• _Problem to work on_: Identify every line in the records below that contains the word "agent", and copy each of those lines.

───

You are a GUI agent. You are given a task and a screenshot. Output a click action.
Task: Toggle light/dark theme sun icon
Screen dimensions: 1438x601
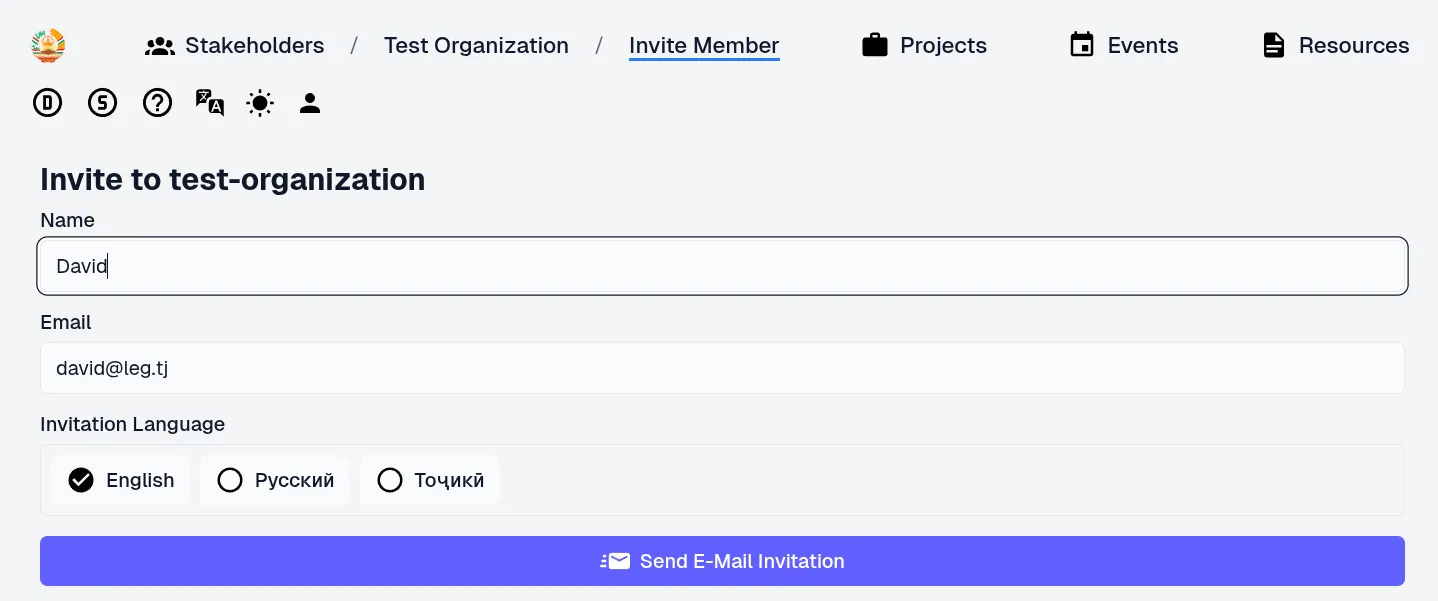tap(260, 103)
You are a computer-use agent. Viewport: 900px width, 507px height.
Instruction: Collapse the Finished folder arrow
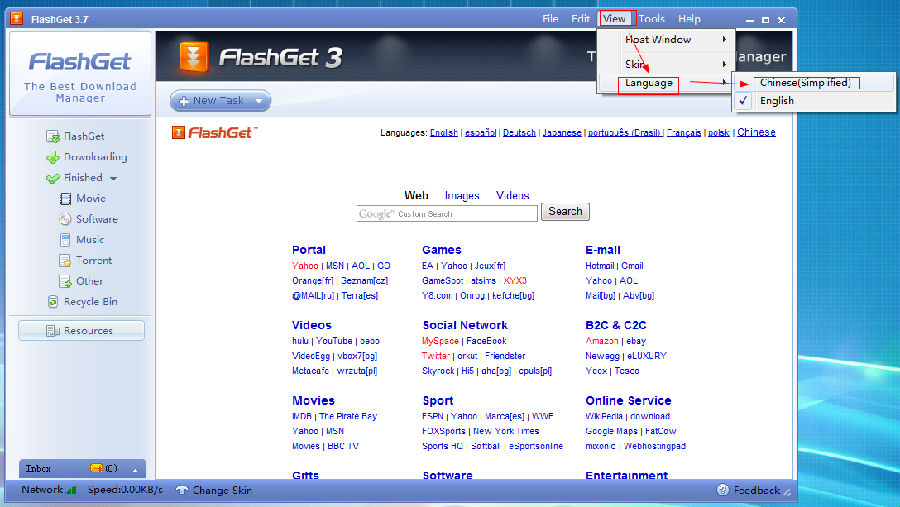pos(114,179)
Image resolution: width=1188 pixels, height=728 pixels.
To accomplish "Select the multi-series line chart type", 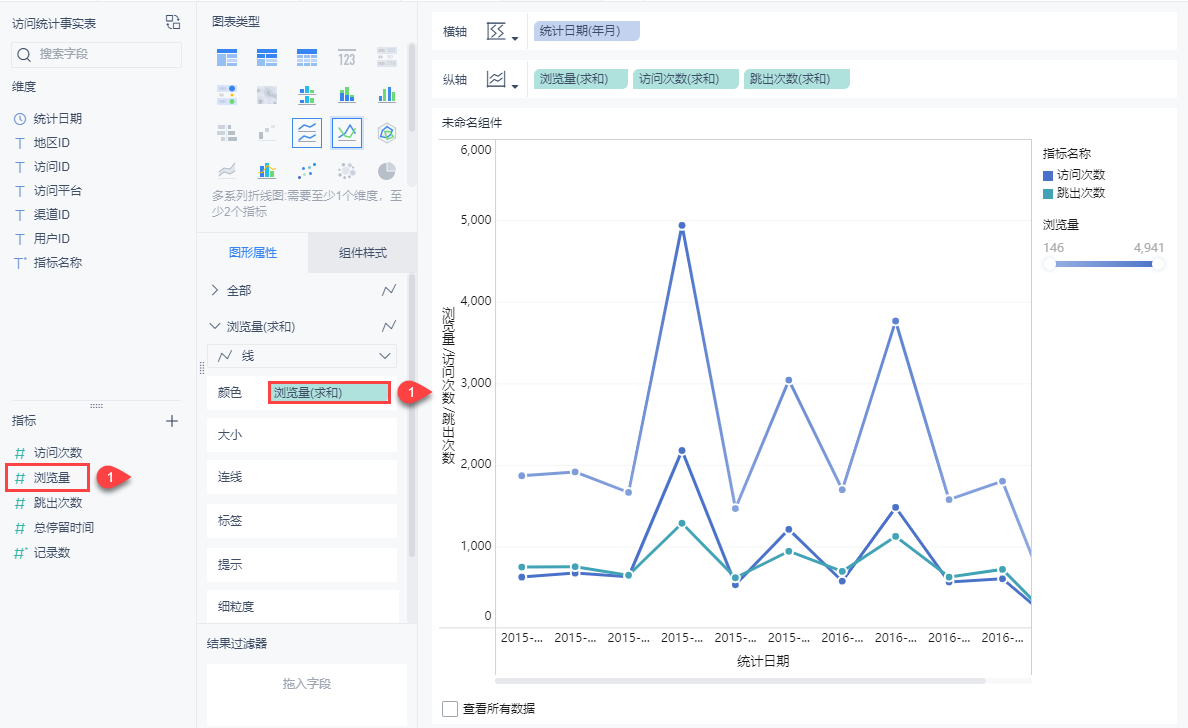I will 347,132.
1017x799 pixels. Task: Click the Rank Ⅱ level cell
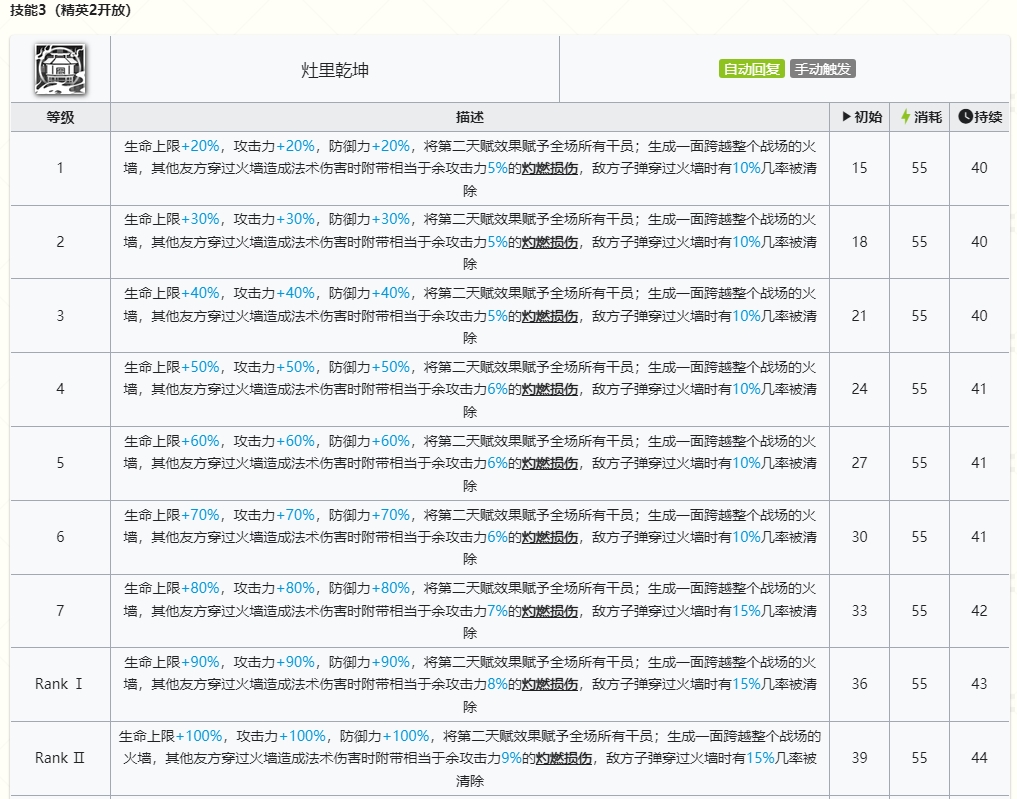coord(60,758)

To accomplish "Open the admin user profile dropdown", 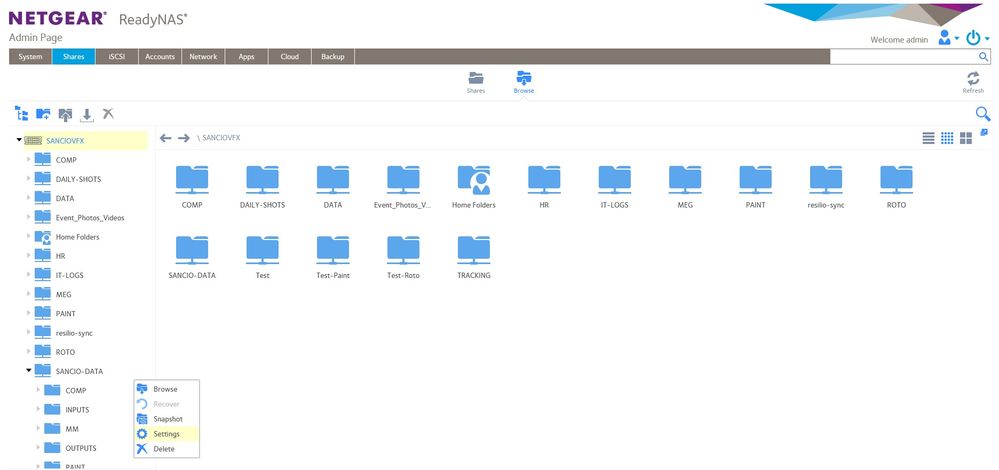I will point(948,38).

───

• _Answer box_:
You are a GUI agent. You are given a task and a screenshot. Output a click action.
You are a computer-use agent. Viewport: 900px width, 507px height.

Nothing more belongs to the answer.